In a sense it was formless. When the low stars shone over it and the moon clothed it in silver fog, it was the way the firmament must have been when the waters had gone and the night of the Fifth Day had fallen on creatures still bewildered by the wonder of their being. It was an empty world because no man had yet joined sticks to make a house or scratched the earth to make a road or embedded the transient symbols of his artifice in the clean horizon. But it was not a sterile world. It held the genesis of life and lay deep and anticipant under the sky.”

“It seemed that the printers of the African maps had a slightly malicious habit of including, in large letters, the names of towns, junctions, and villages which, while most of them did exist in fact, as a group of thatched huts may exist or a water hole, they were usually so inconsequential as completely to escape discovery from the cockpit.”

“[This place] presumed to be a town then, but was hardly more than a word under a tin roof.”

“[This town] doesn’t look like anything; it isn’t anything. Its five tin-roofed huts cling to the skinny tracks of the Uganda Railway like parasites on a vine.”

 [On vultures:]
“… those false but democratic mourners at every casual bier …”

“It was … disconcerting to examine your charts before a proposed flight only to find that in many cases the bulk of the terrain over which you had to fly was bluntly marked: ‘UNSURVEYED.’
It was as if the mapmakers had said, ‘We are aware that between this spot and that one, there are several hundred thousands of acres, but until you make a forced landing there, we won’t know whether it is mud, desert, or jungle – and the chances are we won’t know then!

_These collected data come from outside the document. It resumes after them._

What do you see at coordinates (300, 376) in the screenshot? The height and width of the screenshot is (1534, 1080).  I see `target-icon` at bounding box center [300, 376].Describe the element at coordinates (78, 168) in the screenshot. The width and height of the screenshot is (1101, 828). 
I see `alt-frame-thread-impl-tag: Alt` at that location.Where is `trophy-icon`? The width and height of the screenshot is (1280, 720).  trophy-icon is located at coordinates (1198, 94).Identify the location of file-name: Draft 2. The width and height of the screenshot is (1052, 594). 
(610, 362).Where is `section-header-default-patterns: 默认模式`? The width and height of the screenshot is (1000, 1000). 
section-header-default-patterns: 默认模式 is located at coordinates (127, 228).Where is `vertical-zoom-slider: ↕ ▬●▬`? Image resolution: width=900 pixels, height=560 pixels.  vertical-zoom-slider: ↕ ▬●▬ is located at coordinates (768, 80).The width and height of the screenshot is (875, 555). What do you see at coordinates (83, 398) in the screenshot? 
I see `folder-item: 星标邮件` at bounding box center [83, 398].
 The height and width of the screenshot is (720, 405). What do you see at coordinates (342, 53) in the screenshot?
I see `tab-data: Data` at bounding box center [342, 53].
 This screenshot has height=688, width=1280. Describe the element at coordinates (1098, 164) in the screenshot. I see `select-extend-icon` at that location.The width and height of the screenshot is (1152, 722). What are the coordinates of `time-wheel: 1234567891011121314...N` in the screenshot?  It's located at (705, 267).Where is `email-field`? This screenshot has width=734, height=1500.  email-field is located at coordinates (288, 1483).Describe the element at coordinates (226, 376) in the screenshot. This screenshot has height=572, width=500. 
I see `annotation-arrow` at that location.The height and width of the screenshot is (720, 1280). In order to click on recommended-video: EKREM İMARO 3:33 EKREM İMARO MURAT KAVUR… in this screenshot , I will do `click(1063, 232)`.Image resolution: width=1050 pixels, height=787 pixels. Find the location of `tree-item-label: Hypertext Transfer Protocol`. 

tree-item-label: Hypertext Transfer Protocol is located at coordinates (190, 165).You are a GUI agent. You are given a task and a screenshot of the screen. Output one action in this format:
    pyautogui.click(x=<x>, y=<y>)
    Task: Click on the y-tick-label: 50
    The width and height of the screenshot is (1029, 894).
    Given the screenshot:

“From the time I arrived in British East Africa at the indifferent age of four and went through the barefoot stage of early youth hunting wild pig with the Nandi, later training racehorses for a living, and still later scouting Tanganyika and the waterless bush country between the Tana and Athi Rivers, by aeroplane, for elephant, I remained so happily provincial I was unable to discuss the boredom of being alive with any intelligence until I had gone to London and lived there for a year. Boredom, like hookworm, is endemic.”